Baffled. That is the term my third grade son used to describe the look on his baby sisters face the other night. After getting over the fact that he even knew such a word, let alone used it correctly, I realized that is a word I could use quite often to describe the way I feel about the course of events that have taken place in my life over recent years. I mean, who are these kids, and why are they calling me mom?
Motherhood is something I have looked forward to since I was old enough to push my baby brother around in my doll stroller (much sturdier than the ones they make nowadays, of course) and make up songs at the top of my lungs. But four kids later, there are still moments when I hear someone yelling for mom, and my weary mind wonders why their mom is taking so long to answer, only to remember my long awaited dream is reality, and those are my bones that need to drag out of bed to go scare the boogy man away.

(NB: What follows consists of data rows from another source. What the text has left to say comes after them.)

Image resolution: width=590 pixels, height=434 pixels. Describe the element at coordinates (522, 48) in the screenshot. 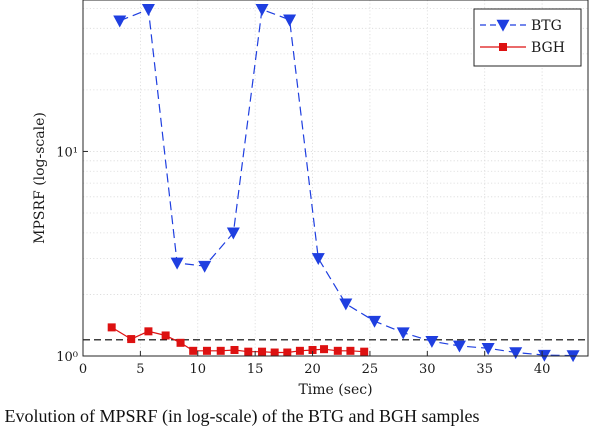

I see `legend-item-bgh: BGH` at that location.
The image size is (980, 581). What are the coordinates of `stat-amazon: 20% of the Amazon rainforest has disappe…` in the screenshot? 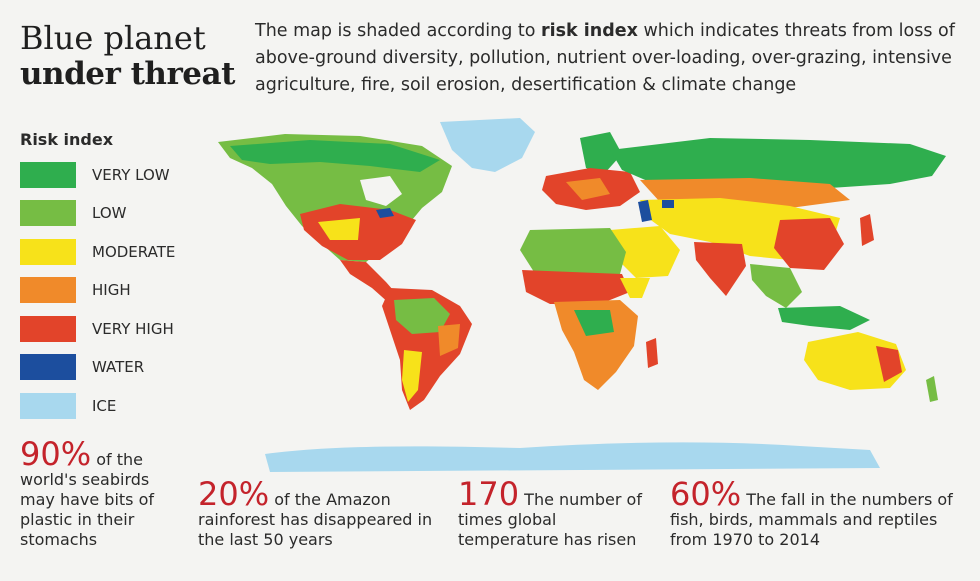 It's located at (318, 514).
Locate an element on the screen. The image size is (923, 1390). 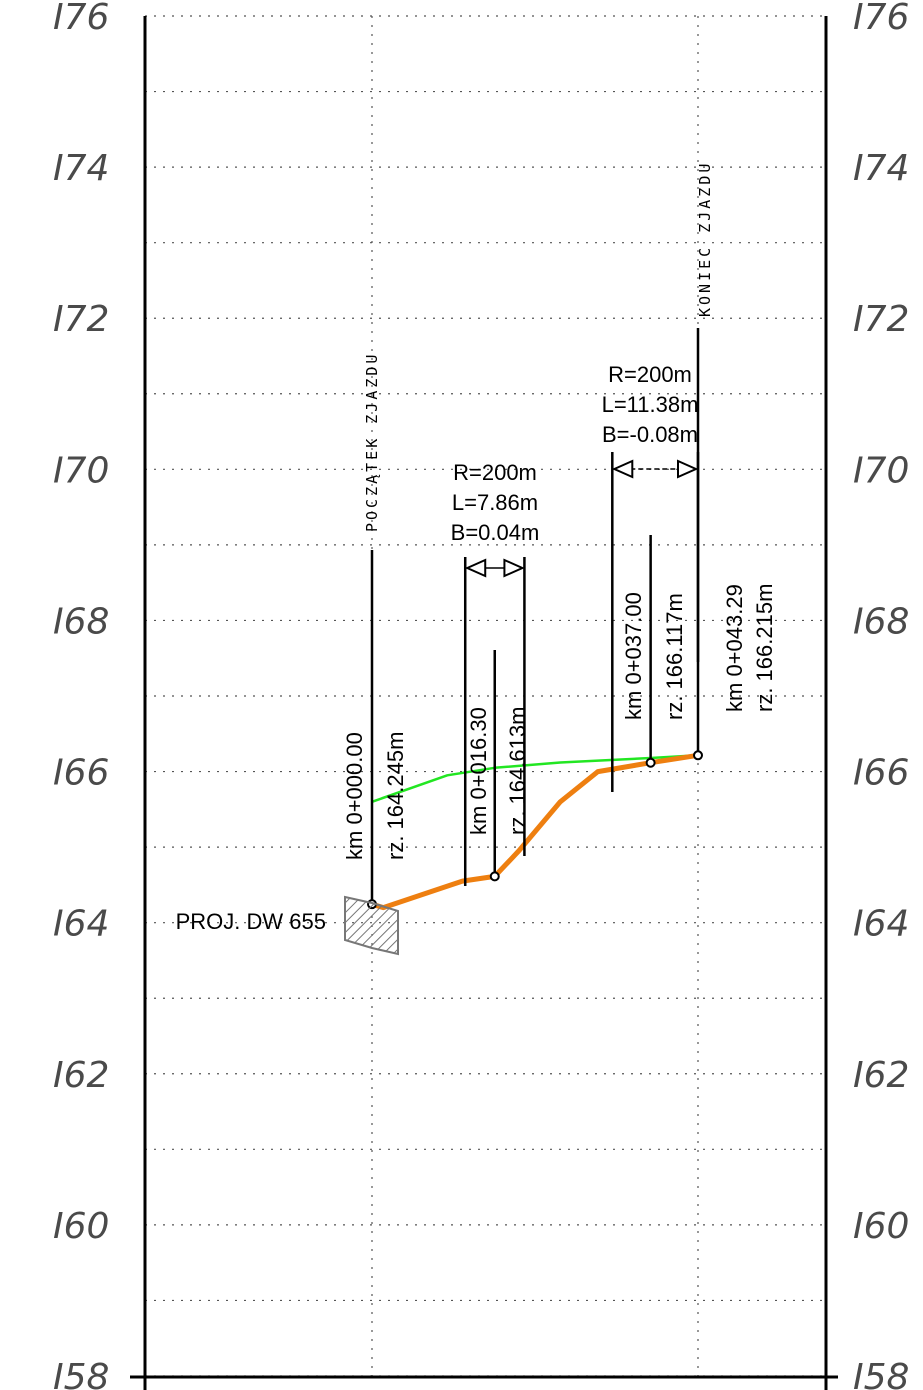
start-of-driveway-label: POCZĄTEK ZJAZDU is located at coordinates (372, 442).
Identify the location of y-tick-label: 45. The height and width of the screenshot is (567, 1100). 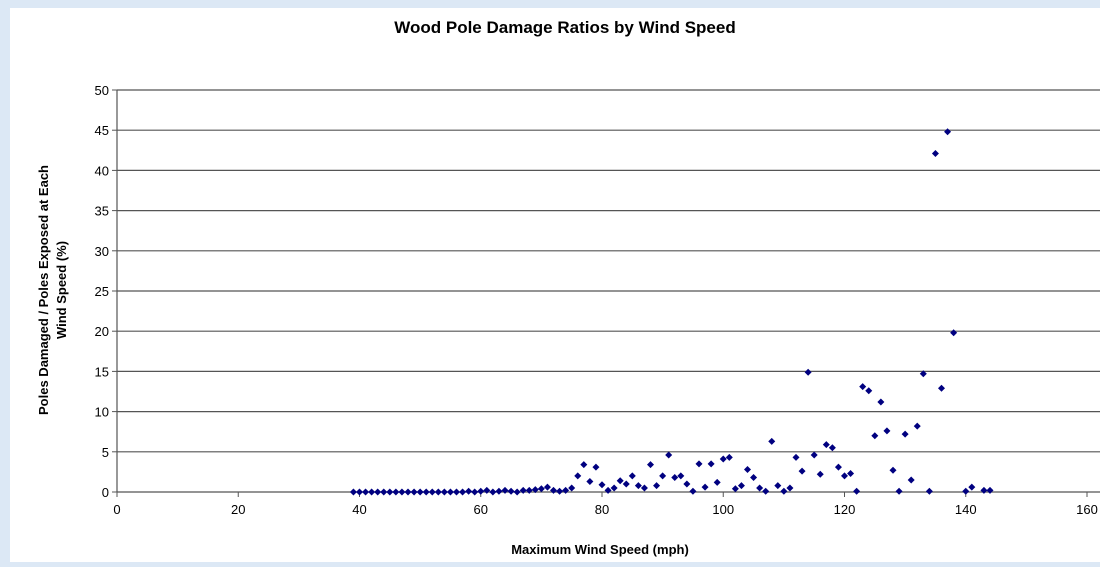
(102, 130).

Same goes for when there is evidence of grand times all over the floor, and after tripping on it several times wondering why no one has picked it up yet, the thought occurs to me that it will stay that way until you- know -who decides to do it. That IS going to change, you know.
In spite of the chaos, in spite of the curtain climbing, caterwauling, and general zoo-like atmosphere, I wouldn't want it any other way. Because those small fries who swing from the chandeliers- (okay, more like pull string single light bulbs) show such big love that a few sleepless nights and toy encased floors and food encrusted tables ain't no thing... those extra hugs from a little boy who's going to spend the night at grammy's or a little girl who says "mommy, you look berry handsome" are the moments that make everything else minor. ..
Okay folks... here goes. I guess I am entering the world of blogging in hopes that someday my kids can look back on these posts, and see what royal monkeys they really were.